CIRB
CELL BIOLOGY OF HOMEOPROTEINS
Director: Alain JOLIOT
Homeoproteins have a unique cellular behaviour with strong functional consequences. In addition to their well-known nuclear functions through transcriptional regulation, these proteins also transfer between cells and thus act as intercellular messenger proteins. Both cell-autonomous (intracrine) and direct non-cell autonomous (paracrine) activities are indispensable to the physiological function of homeoproteins. Two distinct sequences required respectively for internalisation and secretion reside within the conserved DNA-binding domain of homeoproteins, the homeodomain, suggesting that this property is widely conserved among this protein family.
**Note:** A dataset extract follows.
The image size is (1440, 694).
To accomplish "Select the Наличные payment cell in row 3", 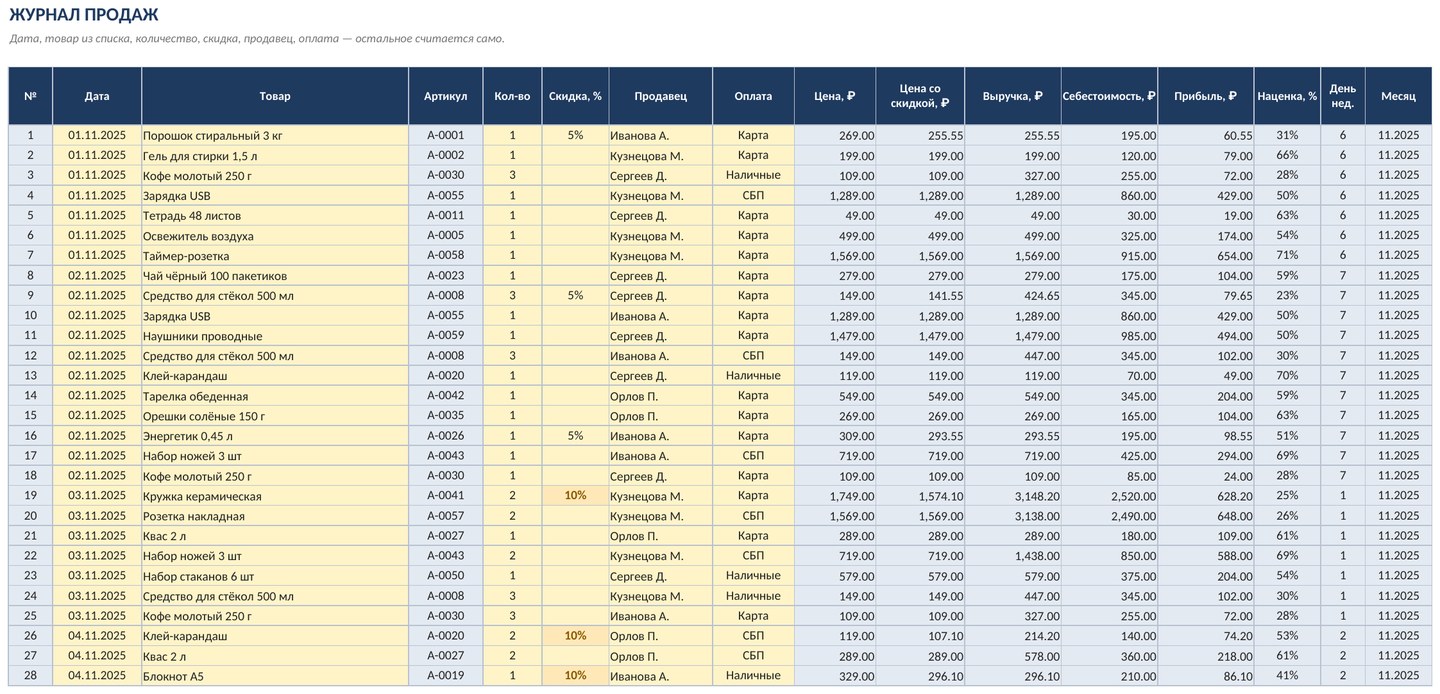I will coord(753,175).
Our main thematic is to unravel the cellular and molecular basis of the two steps of the intercellular transfer process, secretion and internalisation, both of which which rely on unconventional but ubiquitous pathways.
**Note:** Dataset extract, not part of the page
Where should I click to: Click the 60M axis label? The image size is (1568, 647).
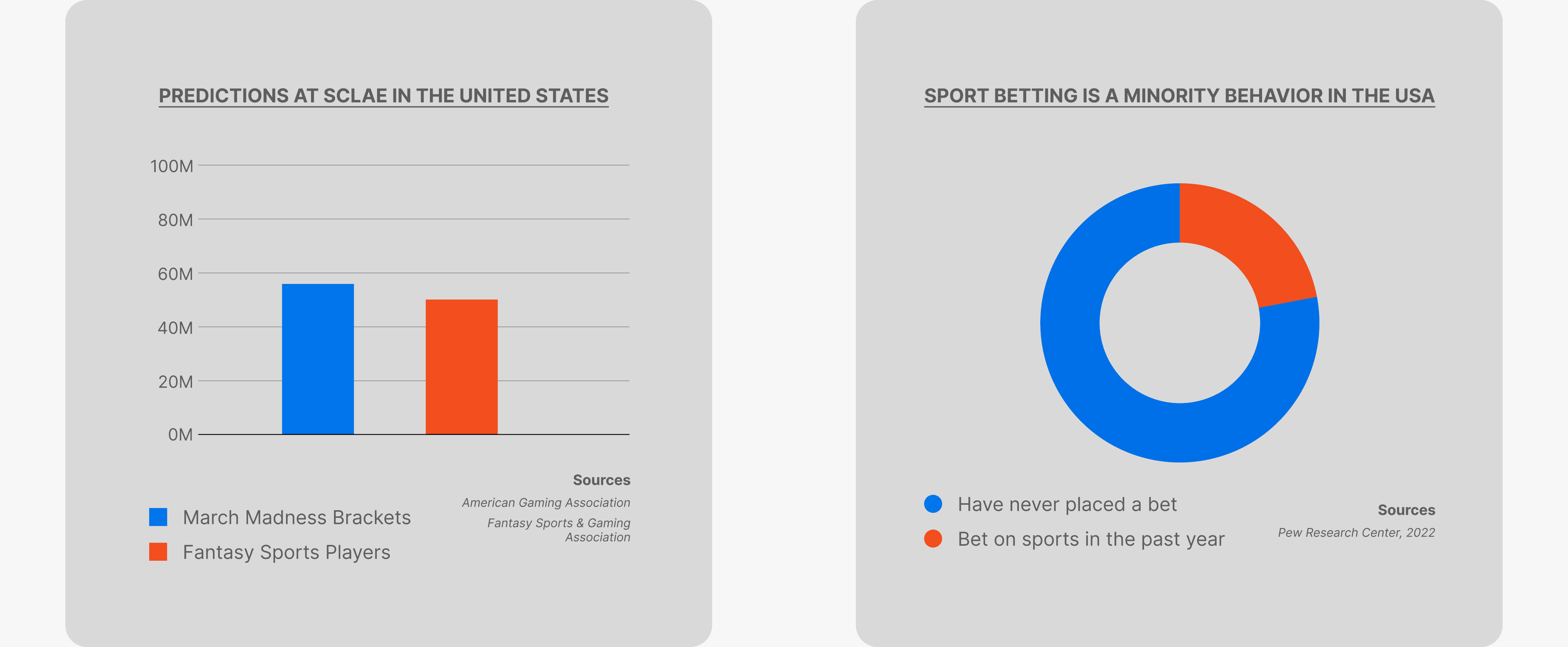[x=175, y=274]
Intercellular transfer of homeoproteins: When ectopically expressed in COS-7 cells, the homeodomain of KN1 homeoclomain (green) is transferred to neuronal cells (red) in a co-culture model.
Homeoprotein secretion
Although homeoproteins are devoid of classical secretion signal sequence and mainly accumulate in the nucleus, an intracellular pool of homeoproteins is detected in vesicular compartments and released in the extracellular medium in a free and soluble form. We have demonstrated an unexpected correlation between secretion and nuclear addressing suggesting a new role of the nuclear compartment and nuclear export in a specific unconventional secretion pathway. Preliminary data suggests that the latter pathway might be shared with other proteins unrelated to homeoproteins such as the 18Kd isoform of FGF2, which is also predominantly nuclear in most cell lines but actively exported from the nucleus and secreted. In addition, both homeoproteins and FGF2 strongly interact with cell surface carbohydrates. We have produced dedicated cell line to dissect and compare FGF2 and homeoprotein secretion pathways, including the dynamic of their intracellular distribution and the analysis of their cellular partners.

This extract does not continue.